* WHAT TO PRODUCE: After finding the line that contains "The height and width of the screenshot is (531, 1259)." in the material below, print that line and all subsequent lines exactly, up to and including the last.

--- START ---

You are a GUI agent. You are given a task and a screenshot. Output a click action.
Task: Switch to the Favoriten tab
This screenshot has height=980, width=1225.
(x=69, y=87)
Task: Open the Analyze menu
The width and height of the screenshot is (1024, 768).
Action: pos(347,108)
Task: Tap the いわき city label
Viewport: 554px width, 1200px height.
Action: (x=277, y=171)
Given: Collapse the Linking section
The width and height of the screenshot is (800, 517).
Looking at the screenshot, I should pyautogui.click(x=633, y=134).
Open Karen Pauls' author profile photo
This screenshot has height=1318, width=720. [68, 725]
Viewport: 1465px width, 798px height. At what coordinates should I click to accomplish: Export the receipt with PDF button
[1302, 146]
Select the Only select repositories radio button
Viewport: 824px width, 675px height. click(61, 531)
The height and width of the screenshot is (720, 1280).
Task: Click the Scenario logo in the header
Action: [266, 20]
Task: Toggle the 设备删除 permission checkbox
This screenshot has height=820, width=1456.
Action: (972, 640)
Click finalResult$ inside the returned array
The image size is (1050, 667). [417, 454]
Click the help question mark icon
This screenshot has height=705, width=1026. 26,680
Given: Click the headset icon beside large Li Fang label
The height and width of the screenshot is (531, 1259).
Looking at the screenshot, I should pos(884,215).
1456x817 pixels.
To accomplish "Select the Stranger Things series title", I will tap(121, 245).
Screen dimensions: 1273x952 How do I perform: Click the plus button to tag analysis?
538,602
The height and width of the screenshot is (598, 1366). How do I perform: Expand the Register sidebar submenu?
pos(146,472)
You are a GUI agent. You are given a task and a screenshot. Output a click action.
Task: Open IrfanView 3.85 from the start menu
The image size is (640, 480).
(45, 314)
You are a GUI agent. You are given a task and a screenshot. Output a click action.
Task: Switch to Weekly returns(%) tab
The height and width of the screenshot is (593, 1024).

--- END ---

* WRITTEN RESPONSE:
The height and width of the screenshot is (531, 1259).
Looking at the screenshot, I should pos(884,215).
1456x817 pixels.
To accomplish "Select the Stranger Things series title", I will tap(121, 245).
Screen dimensions: 1273x952 How do I perform: Click the plus button to tag analysis?
538,602
The height and width of the screenshot is (598, 1366). How do I perform: Expand the Register sidebar submenu?
pos(146,472)
You are a GUI agent. You are given a task and a screenshot. Output a click action.
Task: Open IrfanView 3.85 from the start menu
The image size is (640, 480).
(45, 314)
You are a GUI agent. You are given a task and a screenshot. Output a click action.
Task: Switch to Weekly returns(%) tab
The height and width of the screenshot is (593, 1024).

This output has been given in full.